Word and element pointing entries
• • • • •

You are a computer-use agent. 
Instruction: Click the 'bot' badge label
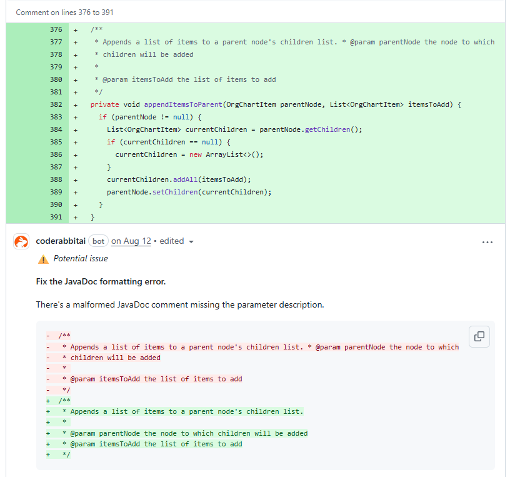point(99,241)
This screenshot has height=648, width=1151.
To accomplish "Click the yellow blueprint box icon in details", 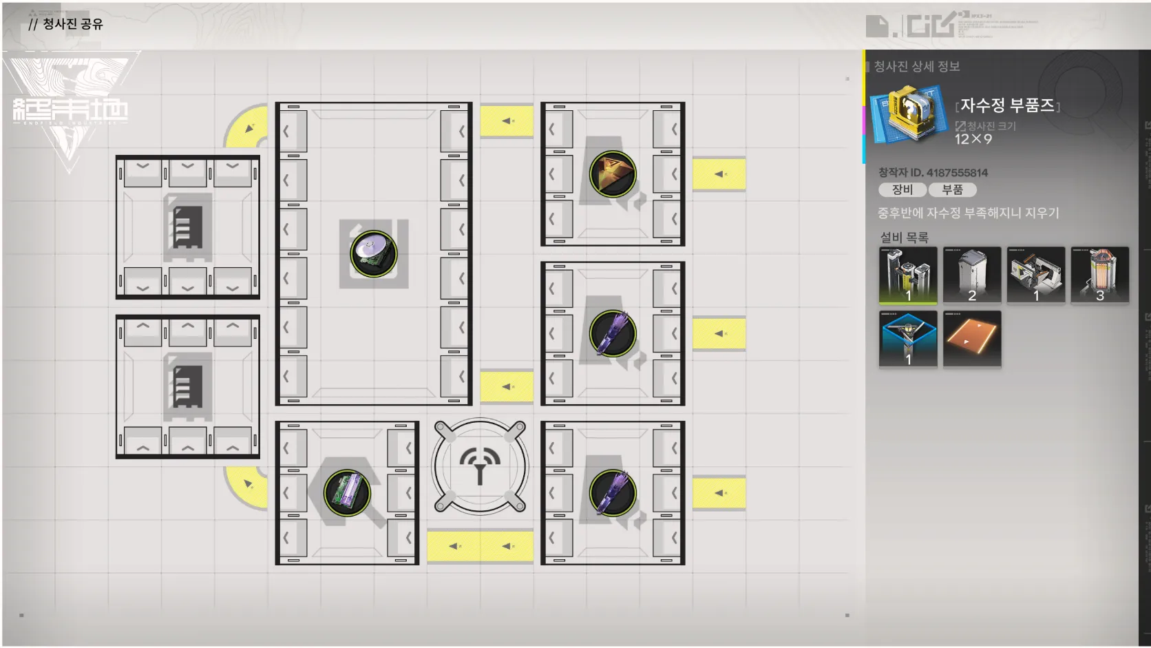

• • • • •

WHAT YOU ARE ASKED TO DO: Arrange the records above as a Markdown table with the columns Row and Line, one numbered row per line and no rows for blank lines. Leave the pictures out.

FULL ANSWER:
| Row | Line |
|---|---|
| 1 | You are a computer-use agent.  |
| 2 | Instruction: Click the 'bot' badge label |
| 3 | point(99,241) |
| 4 | This screenshot has height=648, width=1151. |
| 5 | To accomplish "Click the yellow blueprint box icon in details",  |